Chinas geplantes Sicherheitsgesetz für Hongkong Das Ende einer freien Stadt

Ning Wang

Chinas Volkskongress greift mit einem Sicherheitsgesetz in Hongkongs Autonomie ein. Wird die Sonderverwaltungszone jetzt ganz von Peking übernommen?

Bereits das Gewitter, das Peking am Donnerstagnachmittag vollständig verdunkelte, hatte Unheil angekündigt. Am Abend traf es dann auch in politischer Form ein, als nämlich ein Sprecher des Nationalen Volkskongresses das wichtigste Vorhaben der einwöchigen Sitzung des chinesischen Scheinparlamentes verkündete: Peking erlässt ein neues Nationales Sicherheitsgesetz, das auf die chinesische Sonderverwaltungszone Hongkong zielt. Es könnte dort die strafrechtliche Verfolgung von Regierungskritikern ermöglichen, die freie Meinungsäußerung einschränken und die Entsendung nationaler Sicherheitskräfte nach Hongkong ermöglichen.

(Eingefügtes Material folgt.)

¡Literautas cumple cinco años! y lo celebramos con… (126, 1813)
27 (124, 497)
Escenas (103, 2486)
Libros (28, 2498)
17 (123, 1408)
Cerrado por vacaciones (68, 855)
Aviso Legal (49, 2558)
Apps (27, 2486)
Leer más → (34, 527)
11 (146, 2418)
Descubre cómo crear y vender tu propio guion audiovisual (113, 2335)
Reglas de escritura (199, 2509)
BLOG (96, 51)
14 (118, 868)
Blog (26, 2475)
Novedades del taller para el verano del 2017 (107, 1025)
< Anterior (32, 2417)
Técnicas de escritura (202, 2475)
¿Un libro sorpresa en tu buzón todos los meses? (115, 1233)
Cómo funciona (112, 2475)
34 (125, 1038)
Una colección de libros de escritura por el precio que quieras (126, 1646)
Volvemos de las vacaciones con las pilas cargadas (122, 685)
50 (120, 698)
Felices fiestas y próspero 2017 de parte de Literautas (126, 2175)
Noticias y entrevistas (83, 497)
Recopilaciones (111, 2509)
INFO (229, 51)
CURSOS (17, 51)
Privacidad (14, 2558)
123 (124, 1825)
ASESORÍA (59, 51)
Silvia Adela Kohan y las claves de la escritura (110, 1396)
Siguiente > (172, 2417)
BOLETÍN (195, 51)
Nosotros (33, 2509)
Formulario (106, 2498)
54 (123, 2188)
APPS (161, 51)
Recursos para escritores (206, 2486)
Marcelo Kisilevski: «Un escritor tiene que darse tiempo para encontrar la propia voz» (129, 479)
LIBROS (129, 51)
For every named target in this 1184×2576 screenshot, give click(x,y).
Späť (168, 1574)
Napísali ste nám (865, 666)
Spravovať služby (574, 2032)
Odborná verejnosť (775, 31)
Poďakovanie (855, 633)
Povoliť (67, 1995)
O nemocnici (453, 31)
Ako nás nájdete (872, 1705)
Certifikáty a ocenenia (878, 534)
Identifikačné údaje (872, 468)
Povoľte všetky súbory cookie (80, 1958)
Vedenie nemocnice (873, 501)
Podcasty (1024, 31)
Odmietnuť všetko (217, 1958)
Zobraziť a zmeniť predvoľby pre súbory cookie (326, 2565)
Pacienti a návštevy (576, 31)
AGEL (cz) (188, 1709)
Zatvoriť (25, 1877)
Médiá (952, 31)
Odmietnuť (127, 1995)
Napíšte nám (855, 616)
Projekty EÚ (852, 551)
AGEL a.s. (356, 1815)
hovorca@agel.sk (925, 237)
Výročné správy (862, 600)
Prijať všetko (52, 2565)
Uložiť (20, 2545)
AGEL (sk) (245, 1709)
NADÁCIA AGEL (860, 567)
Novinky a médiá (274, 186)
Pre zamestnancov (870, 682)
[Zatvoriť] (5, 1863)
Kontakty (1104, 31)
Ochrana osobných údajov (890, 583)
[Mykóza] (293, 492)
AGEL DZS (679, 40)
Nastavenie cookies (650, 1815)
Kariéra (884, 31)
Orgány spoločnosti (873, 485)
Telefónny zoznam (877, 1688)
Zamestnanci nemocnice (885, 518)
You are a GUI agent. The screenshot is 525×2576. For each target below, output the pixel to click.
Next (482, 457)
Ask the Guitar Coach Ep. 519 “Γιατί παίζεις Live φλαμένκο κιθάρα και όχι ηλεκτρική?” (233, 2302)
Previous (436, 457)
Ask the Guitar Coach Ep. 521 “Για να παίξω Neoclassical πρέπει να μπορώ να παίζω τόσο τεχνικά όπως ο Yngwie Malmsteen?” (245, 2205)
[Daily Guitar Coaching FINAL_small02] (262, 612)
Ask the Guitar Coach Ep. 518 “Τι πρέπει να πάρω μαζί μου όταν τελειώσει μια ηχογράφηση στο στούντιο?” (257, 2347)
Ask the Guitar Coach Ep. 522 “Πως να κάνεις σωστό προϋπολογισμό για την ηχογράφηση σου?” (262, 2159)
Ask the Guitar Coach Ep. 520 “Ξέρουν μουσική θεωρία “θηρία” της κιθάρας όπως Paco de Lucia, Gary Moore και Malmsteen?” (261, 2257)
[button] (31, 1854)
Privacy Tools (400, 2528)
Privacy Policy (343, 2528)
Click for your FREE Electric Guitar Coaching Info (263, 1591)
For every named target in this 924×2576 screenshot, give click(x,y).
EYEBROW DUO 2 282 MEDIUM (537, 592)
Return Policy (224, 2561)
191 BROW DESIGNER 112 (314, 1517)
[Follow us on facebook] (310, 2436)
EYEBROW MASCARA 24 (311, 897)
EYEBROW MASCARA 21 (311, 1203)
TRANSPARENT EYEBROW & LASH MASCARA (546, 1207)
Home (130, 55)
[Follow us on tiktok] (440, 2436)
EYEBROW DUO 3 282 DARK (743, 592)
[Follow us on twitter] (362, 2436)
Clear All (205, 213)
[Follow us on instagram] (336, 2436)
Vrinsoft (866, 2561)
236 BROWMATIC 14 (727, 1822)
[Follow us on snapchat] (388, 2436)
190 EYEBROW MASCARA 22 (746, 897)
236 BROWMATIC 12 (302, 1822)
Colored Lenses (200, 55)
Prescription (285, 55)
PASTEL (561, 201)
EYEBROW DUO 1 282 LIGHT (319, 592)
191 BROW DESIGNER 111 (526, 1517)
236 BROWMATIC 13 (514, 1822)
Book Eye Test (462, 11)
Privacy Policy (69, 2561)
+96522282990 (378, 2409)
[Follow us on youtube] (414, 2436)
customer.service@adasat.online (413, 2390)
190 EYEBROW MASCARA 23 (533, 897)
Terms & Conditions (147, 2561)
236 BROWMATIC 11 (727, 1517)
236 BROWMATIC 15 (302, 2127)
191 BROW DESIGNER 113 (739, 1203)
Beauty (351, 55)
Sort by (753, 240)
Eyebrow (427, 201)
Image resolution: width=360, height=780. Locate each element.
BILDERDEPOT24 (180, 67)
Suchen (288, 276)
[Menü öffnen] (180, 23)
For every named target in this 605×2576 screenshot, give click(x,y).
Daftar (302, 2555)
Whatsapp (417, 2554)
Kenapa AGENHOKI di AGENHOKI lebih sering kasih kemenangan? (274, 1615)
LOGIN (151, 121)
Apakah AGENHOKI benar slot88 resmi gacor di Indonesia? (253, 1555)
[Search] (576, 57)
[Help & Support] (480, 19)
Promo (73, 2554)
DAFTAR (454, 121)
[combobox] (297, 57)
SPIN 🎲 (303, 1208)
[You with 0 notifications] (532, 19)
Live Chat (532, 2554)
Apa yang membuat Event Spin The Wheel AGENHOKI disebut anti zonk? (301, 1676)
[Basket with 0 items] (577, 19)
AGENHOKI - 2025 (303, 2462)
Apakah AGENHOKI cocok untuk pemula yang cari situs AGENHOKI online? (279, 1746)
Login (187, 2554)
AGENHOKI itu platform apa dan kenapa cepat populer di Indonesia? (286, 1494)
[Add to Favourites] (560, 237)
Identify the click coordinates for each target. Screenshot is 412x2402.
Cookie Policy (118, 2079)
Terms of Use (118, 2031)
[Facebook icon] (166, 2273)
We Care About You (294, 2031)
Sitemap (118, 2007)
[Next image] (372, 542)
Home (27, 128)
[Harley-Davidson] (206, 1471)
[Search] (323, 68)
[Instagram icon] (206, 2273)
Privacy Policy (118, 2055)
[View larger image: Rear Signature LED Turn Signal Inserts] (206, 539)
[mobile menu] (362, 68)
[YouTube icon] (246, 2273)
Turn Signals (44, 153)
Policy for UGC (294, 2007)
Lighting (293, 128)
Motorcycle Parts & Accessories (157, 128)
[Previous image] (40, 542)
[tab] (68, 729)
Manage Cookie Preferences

Aus chinesischer Sicht ist der Beschluss, der vom Volkskongress am Sitzungsende am 28. Mai verabschiedet werden soll, alles andere als Unheil. Der Vizepräsident des Volkskongresses, Wang Chen, erklärt das Vorhaben damit, dass Hongkongs Parlament bis heute keine Sicherheitsgesetze verabschiedet habe, obwohl es nach Artikel 23 des dortigen Grundgesetzes dazu verpflichtet gewesen sei. Die nationalen Sicherheitsrisiken bezeichnete er als herausragendes Problem und meint damit offenbar die seit fast einem Jahr andauernden Demonstrationen in Hongkong für die Bewahrung von Freiheitsrechten. Hu Xijin, Chefredakteur der staatlich kontrollierten „Global Times“, schreibt dazu: „Wir wollen nicht die Festlandisierung von Hongkong“. Er weist zurück, dass Hongkong so vollständig vom sozialistischen China übernommen werde – doch genau das befürchten viele.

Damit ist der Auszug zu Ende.